Naître ou ne pas naître ?
Par Léna Martinelli
Les Trois Coups
Après une vibrante pièce sur l’euthanasie, Côme de Bellescize traite d’un autre sujet délicat, le handicap, dans un spectacle volontairement décalé. Moins convaincant, même si ce plaidoyer pour le droit à la différence et le libre arbitre mérite d’être vu.
Sam et Sarah essaient en vain d’avoir un bébé. Le couple persiste et voit son désir accompli grâce à une fécondation in vitro couronnée de succès. Hélas, l’échographie révèle une grossesse à risques. Ils ont une semaine pour décider de garder l’enfant ou pas. Que se passe-t-il alors dans la tête de ces parents ?
Après Amédée qui racontait, avec talent, l’histoire d’un accidenté tétraplégique incurable, Côme de Bellescize, lui qui témoigne d’un infini respect pour la fragilité de la vie, s’attaque encore au droit à mourir. Il ne craint pas les sujets qui dérangent. Sa compagnie, fondée en 2004, ne se nomme pas par hasard le Théâtre du Fracas. Et c’est tout à son honneur que de s’emparer de ces questions d’actualité peu courantes au théâtre : la stérilité, la procréation assistée, le handicap.

OBJECTIF: Quel est le nom de la compagnie de Côme de Bellescize dans le document, s'il vous plaît ?

ENSEMBLE DES LIGNES:
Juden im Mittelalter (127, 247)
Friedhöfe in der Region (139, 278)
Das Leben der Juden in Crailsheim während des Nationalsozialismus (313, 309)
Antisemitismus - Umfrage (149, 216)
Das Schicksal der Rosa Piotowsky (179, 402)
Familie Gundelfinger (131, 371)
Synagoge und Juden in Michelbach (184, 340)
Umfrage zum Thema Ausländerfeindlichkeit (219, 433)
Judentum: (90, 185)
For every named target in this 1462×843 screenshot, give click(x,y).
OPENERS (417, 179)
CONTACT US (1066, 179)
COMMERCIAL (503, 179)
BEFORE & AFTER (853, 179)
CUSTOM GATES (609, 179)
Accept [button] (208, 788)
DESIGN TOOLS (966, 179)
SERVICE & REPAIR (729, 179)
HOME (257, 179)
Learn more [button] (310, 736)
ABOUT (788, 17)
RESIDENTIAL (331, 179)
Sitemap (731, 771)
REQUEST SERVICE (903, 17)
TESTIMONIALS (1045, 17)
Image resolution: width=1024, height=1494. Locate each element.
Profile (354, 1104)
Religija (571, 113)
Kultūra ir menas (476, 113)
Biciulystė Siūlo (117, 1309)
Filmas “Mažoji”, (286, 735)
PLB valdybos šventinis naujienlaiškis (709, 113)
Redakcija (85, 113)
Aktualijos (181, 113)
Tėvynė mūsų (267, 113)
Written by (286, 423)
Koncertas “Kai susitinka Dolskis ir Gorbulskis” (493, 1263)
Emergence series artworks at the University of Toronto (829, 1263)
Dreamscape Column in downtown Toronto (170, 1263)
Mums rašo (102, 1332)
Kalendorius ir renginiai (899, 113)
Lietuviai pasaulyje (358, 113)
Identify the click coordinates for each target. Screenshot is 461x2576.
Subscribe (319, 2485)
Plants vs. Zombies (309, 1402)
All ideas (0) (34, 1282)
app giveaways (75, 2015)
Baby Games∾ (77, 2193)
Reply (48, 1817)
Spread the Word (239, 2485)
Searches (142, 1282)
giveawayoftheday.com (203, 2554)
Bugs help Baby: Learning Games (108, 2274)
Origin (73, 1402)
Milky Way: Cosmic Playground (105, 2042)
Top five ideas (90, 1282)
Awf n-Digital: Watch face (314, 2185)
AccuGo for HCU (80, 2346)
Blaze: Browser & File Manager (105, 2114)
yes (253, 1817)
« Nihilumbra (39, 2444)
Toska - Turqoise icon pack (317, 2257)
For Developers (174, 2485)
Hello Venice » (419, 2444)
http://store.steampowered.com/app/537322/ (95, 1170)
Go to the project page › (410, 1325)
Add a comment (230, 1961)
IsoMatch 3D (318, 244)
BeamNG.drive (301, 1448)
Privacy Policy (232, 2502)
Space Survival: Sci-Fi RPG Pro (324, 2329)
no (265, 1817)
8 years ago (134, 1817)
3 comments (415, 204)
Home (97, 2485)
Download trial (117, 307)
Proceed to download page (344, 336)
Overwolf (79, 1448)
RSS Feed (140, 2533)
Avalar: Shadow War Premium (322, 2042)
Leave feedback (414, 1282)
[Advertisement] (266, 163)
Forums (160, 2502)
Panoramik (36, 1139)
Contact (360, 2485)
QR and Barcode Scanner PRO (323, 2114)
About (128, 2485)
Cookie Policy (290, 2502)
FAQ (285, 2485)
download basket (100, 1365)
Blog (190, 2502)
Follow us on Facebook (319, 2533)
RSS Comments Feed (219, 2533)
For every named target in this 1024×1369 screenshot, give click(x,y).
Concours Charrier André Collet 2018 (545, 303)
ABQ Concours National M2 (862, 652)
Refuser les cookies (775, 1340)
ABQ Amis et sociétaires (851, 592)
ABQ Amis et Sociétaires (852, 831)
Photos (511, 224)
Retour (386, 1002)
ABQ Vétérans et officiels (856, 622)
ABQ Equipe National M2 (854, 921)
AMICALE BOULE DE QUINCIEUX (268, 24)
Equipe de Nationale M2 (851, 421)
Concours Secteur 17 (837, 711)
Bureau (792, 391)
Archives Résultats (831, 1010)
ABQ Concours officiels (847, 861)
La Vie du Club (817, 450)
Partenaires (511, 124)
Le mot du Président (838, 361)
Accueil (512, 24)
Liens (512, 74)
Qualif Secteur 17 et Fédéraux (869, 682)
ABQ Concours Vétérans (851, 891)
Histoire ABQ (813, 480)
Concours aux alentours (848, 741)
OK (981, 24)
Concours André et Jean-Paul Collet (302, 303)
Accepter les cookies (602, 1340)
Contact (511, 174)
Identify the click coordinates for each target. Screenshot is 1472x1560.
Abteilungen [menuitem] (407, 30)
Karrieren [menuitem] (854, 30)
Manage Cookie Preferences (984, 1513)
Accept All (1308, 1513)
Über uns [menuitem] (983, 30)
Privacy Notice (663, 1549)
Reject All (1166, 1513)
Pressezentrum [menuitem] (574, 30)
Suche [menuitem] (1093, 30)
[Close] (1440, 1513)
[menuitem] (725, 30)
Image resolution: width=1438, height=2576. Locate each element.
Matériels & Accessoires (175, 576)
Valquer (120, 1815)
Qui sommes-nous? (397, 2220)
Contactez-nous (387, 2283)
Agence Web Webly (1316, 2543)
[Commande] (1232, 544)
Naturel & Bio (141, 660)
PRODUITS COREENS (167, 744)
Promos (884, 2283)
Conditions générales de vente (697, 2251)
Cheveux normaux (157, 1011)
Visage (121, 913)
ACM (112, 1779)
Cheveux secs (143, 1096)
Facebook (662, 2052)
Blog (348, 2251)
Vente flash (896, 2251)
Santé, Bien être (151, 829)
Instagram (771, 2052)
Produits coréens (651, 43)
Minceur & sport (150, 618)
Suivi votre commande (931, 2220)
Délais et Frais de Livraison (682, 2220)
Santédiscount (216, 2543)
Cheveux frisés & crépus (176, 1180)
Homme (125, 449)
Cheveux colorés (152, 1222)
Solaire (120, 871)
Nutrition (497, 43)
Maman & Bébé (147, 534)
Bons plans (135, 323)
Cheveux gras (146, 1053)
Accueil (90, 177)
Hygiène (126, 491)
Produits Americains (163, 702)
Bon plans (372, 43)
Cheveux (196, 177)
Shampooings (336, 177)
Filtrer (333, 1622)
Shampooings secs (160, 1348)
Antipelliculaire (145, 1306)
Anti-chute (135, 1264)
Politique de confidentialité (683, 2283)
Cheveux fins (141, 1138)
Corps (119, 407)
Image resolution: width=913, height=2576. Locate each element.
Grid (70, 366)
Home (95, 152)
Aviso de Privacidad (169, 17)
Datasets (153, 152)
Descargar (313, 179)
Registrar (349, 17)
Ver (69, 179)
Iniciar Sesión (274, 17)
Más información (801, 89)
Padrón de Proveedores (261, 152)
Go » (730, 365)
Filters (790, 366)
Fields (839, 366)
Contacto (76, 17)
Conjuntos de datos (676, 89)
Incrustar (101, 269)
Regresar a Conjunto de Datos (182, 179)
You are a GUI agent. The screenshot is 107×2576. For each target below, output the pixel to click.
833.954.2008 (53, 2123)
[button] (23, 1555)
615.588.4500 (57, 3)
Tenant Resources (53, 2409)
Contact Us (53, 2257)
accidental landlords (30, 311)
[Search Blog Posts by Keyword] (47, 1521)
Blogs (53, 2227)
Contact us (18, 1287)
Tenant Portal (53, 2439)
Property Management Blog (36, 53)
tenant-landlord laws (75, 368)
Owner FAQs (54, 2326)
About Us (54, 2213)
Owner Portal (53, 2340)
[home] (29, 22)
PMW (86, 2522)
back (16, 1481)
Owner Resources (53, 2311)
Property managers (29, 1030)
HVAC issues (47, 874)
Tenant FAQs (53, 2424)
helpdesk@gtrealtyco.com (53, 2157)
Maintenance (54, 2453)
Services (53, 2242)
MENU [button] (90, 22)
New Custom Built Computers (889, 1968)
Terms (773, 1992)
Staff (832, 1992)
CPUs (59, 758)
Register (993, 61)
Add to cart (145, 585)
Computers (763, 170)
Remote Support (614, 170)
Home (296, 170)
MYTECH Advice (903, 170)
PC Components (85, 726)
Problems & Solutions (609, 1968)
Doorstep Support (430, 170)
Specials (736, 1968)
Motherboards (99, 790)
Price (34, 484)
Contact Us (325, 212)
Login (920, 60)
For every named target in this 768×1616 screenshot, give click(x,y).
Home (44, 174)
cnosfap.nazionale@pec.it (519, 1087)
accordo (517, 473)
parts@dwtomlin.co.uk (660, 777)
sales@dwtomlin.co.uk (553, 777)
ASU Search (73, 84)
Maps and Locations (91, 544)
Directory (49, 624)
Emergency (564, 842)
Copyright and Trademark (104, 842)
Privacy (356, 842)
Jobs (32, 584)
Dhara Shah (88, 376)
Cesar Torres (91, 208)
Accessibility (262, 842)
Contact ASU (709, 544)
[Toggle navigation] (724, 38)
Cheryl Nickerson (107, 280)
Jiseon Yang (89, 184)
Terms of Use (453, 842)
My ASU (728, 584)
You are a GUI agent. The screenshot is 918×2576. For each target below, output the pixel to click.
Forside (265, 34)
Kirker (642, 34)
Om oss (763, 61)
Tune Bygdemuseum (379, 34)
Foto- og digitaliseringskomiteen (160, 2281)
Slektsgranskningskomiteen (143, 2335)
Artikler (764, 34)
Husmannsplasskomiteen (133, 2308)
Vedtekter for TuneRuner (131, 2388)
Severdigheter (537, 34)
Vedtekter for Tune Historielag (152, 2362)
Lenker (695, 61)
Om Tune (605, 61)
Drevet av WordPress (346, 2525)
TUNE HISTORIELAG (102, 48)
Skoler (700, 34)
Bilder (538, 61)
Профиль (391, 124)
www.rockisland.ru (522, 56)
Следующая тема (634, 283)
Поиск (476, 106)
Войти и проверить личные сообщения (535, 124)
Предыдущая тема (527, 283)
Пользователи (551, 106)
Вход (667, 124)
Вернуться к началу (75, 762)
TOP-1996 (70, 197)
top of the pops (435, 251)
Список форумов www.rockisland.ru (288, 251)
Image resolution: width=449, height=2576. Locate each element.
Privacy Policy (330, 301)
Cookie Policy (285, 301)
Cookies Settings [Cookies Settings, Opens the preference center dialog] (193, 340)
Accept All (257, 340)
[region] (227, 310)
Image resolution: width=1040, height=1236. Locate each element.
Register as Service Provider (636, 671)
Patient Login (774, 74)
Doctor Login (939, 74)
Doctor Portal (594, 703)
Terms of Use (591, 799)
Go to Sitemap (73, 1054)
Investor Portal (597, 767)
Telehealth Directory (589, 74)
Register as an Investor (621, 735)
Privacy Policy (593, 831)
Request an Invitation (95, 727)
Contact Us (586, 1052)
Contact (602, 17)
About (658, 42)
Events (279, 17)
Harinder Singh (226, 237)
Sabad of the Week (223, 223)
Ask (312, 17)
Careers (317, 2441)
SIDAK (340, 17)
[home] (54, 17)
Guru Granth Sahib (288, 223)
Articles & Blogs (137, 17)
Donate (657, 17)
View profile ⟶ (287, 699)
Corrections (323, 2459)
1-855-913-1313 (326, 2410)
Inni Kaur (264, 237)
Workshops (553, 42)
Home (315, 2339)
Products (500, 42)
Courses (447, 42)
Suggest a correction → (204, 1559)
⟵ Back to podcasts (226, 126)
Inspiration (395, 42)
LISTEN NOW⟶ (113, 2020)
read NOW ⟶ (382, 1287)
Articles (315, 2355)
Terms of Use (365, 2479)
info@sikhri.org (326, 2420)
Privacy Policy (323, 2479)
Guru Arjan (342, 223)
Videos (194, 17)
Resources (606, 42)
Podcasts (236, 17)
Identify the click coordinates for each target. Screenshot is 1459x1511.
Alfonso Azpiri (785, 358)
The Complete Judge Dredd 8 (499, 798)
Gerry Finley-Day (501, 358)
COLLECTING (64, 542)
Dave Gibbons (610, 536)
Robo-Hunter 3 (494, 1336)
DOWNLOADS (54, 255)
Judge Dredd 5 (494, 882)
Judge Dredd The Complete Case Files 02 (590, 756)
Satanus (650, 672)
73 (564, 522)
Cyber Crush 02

RÉPONSE: Le Théâtre du Fracas.